Each record below is to be output with no change at all.

> INFORMATION PROVIDED
________

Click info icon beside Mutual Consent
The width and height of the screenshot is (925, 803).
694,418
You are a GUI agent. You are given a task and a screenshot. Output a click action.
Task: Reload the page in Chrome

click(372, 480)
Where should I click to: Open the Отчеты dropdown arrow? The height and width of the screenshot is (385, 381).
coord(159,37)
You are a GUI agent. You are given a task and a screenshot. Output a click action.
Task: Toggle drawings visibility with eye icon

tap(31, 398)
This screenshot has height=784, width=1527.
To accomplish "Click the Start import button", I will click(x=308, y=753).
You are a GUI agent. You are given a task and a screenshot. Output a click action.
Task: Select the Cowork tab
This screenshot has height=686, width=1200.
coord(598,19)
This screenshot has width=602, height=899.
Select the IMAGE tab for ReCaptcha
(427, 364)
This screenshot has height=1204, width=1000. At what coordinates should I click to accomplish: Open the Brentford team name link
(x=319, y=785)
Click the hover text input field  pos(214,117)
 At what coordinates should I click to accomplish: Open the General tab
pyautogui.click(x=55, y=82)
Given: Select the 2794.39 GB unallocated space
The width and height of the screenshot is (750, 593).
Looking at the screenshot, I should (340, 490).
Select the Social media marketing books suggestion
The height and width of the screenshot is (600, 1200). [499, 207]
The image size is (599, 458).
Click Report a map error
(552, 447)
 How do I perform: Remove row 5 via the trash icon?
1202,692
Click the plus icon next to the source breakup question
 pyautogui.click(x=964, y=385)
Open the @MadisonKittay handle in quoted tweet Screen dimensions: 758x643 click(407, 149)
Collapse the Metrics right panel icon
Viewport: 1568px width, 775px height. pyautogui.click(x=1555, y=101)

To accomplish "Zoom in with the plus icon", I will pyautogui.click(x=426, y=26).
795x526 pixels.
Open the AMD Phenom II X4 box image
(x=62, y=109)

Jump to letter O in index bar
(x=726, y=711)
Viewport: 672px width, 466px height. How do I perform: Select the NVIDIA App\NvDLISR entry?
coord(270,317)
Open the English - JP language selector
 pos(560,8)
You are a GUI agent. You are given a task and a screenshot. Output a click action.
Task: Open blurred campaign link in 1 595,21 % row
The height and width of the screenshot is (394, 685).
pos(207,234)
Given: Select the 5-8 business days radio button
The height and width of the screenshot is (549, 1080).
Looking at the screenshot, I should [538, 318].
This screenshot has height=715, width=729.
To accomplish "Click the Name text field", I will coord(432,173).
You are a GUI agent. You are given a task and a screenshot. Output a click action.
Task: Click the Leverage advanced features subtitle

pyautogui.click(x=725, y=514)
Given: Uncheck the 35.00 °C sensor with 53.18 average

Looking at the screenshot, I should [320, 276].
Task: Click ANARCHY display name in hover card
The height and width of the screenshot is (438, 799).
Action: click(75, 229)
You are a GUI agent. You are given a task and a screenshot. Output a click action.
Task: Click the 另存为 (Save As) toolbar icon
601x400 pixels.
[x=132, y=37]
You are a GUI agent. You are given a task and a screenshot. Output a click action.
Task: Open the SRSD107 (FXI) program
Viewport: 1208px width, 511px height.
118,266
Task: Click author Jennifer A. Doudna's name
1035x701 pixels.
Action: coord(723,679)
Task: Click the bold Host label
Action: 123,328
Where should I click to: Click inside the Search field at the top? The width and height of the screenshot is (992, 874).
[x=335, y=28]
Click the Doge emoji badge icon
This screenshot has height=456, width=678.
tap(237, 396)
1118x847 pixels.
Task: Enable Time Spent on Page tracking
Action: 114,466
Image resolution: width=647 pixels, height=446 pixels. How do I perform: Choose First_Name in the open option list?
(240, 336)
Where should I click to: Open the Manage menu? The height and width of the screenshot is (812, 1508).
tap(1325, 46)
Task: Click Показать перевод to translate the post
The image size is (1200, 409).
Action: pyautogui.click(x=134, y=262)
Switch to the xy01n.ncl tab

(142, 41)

________

> PROBLEM SOLUTION
Click info icon beside Mutual Consent
The width and height of the screenshot is (925, 803).
694,418
You are a GUI agent. You are given a task and a screenshot. Output a click action.
Task: Reload the page in Chrome

click(372, 480)
Where should I click to: Open the Отчеты dropdown arrow? The height and width of the screenshot is (385, 381).
coord(159,37)
You are a GUI agent. You are given a task and a screenshot. Output a click action.
Task: Toggle drawings visibility with eye icon

tap(31, 398)
This screenshot has height=784, width=1527.
To accomplish "Click the Start import button", I will click(x=308, y=753).
You are a GUI agent. You are given a task and a screenshot. Output a click action.
Task: Select the Cowork tab
This screenshot has height=686, width=1200.
coord(598,19)
This screenshot has width=602, height=899.
Select the IMAGE tab for ReCaptcha
(427, 364)
This screenshot has height=1204, width=1000. At what coordinates should I click to accomplish: Open the Brentford team name link
(x=319, y=785)
Click the hover text input field  pos(214,117)
 At what coordinates should I click to accomplish: Open the General tab
pyautogui.click(x=55, y=82)
Given: Select the 2794.39 GB unallocated space
The width and height of the screenshot is (750, 593).
Looking at the screenshot, I should (340, 490).
Select the Social media marketing books suggestion
The height and width of the screenshot is (600, 1200). [499, 207]
The image size is (599, 458).
Click Report a map error
(552, 447)
 How do I perform: Remove row 5 via the trash icon?
1202,692
Click the plus icon next to the source breakup question
 pyautogui.click(x=964, y=385)
Open the @MadisonKittay handle in quoted tweet Screen dimensions: 758x643 click(407, 149)
Collapse the Metrics right panel icon
Viewport: 1568px width, 775px height. pyautogui.click(x=1555, y=101)

To accomplish "Zoom in with the plus icon", I will pyautogui.click(x=426, y=26).
795x526 pixels.
Open the AMD Phenom II X4 box image
(x=62, y=109)

Jump to letter O in index bar
(x=726, y=711)
Viewport: 672px width, 466px height. How do I perform: Select the NVIDIA App\NvDLISR entry?
coord(270,317)
Open the English - JP language selector
 pos(560,8)
You are a GUI agent. You are given a task and a screenshot. Output a click action.
Task: Open blurred campaign link in 1 595,21 % row
The height and width of the screenshot is (394, 685).
pos(207,234)
Given: Select the 5-8 business days radio button
The height and width of the screenshot is (549, 1080).
Looking at the screenshot, I should [538, 318].
This screenshot has height=715, width=729.
To accomplish "Click the Name text field", I will coord(432,173).
You are a GUI agent. You are given a task and a screenshot. Output a click action.
Task: Click the Leverage advanced features subtitle

pyautogui.click(x=725, y=514)
Given: Uncheck the 35.00 °C sensor with 53.18 average

Looking at the screenshot, I should [320, 276].
Task: Click ANARCHY display name in hover card
The height and width of the screenshot is (438, 799).
Action: click(75, 229)
You are a GUI agent. You are given a task and a screenshot. Output a click action.
Task: Click the 另存为 (Save As) toolbar icon
601x400 pixels.
[x=132, y=37]
You are a GUI agent. You are given a task and a screenshot. Output a click action.
Task: Open the SRSD107 (FXI) program
Viewport: 1208px width, 511px height.
118,266
Task: Click author Jennifer A. Doudna's name
1035x701 pixels.
Action: coord(723,679)
Task: Click the bold Host label
Action: 123,328
Where should I click to: Click inside the Search field at the top? The width and height of the screenshot is (992, 874).
[x=335, y=28]
Click the Doge emoji badge icon
This screenshot has height=456, width=678.
tap(237, 396)
1118x847 pixels.
Task: Enable Time Spent on Page tracking
Action: 114,466
Image resolution: width=647 pixels, height=446 pixels. How do I perform: Choose First_Name in the open option list?
(240, 336)
Where should I click to: Open the Manage menu? The height and width of the screenshot is (812, 1508).
tap(1325, 46)
Task: Click Показать перевод to translate the post
The image size is (1200, 409).
Action: pyautogui.click(x=134, y=262)
Switch to the xy01n.ncl tab

(142, 41)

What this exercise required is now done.